WASHINGTON: Drone strikes on targets inside Pakistan will continue, says US Defence Secretary Leon Panetta, rejecting Pakistan’s protest that the attacks were a violation of its sovereignty.

Mr Panetta’s first rejection of Pakistan’s stance on this issue came in an interview on Saturday night with Judy Woodruff of the BloombergTelevision who pointed out that last week a senior White House official had acknowledged that the United States was conducting drone strikes inside Pakistan.

“Are those going to continue no matter what the government of Pakistan desires and wants in that regard?” she asked.

“Well, you know, without referring to those specific operations because they still remain covert operations,” said Mr Panetta while trying to evade the issue.The journalist reminded him that President Barack Obama’s chief

Counter-terrorism adviser John Brennan acknowledged those strikes in a policy statement at a Washington think-tank last week.

“There was some acknowledgement of the fact that they’re used but the basic operations remain sensitive and they remain classified,” Mr Panetta replied.

“But let me just say this. We were attacked.
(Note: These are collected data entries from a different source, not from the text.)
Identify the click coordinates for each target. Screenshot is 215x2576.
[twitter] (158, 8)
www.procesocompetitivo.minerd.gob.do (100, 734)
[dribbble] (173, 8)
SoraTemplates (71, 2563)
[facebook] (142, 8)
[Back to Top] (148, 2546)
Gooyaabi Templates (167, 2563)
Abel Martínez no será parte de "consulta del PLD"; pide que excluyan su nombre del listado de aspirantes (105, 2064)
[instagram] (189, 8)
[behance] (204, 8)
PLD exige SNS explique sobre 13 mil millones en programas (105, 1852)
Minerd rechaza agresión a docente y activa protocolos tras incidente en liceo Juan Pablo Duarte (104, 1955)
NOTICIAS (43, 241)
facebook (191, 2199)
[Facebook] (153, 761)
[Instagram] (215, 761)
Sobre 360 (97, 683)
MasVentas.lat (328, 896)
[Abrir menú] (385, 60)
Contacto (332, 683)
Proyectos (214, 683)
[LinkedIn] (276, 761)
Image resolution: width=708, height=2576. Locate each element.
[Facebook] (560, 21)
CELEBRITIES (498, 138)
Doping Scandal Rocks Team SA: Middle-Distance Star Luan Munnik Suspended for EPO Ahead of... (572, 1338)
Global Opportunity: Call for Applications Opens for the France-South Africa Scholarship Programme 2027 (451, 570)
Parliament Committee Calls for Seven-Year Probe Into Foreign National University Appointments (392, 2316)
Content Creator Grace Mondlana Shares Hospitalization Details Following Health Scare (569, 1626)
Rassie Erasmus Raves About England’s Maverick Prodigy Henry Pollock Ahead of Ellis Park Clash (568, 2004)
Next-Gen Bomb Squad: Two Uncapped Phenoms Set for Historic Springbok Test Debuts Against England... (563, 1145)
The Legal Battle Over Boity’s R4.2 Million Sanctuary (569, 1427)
The United States was attacked on 9/11. And we know who attacked us, we know that Al Qaeda was behind it, and we are going to do everything we can, use whatever operations we have to, in order to make sure that we protect this country and make sure that that kind of attack never happens again,” he added.

“It sounds like you’re saying they’ll continue,” the journalist observed.

“The United States is going to defend itself under any circumstances,” the US defence secretary said.

Later, in another interview to PBS News, Mr Panetta reiterated that the Obama administration would continue launching drone strikes in the tribal area of Pakistan because these attacks ensured America’s security.

The United States launched two drone strikes in Fata in the last six days. The latest, on Saturday, killed at least 10 people in North Waziristan.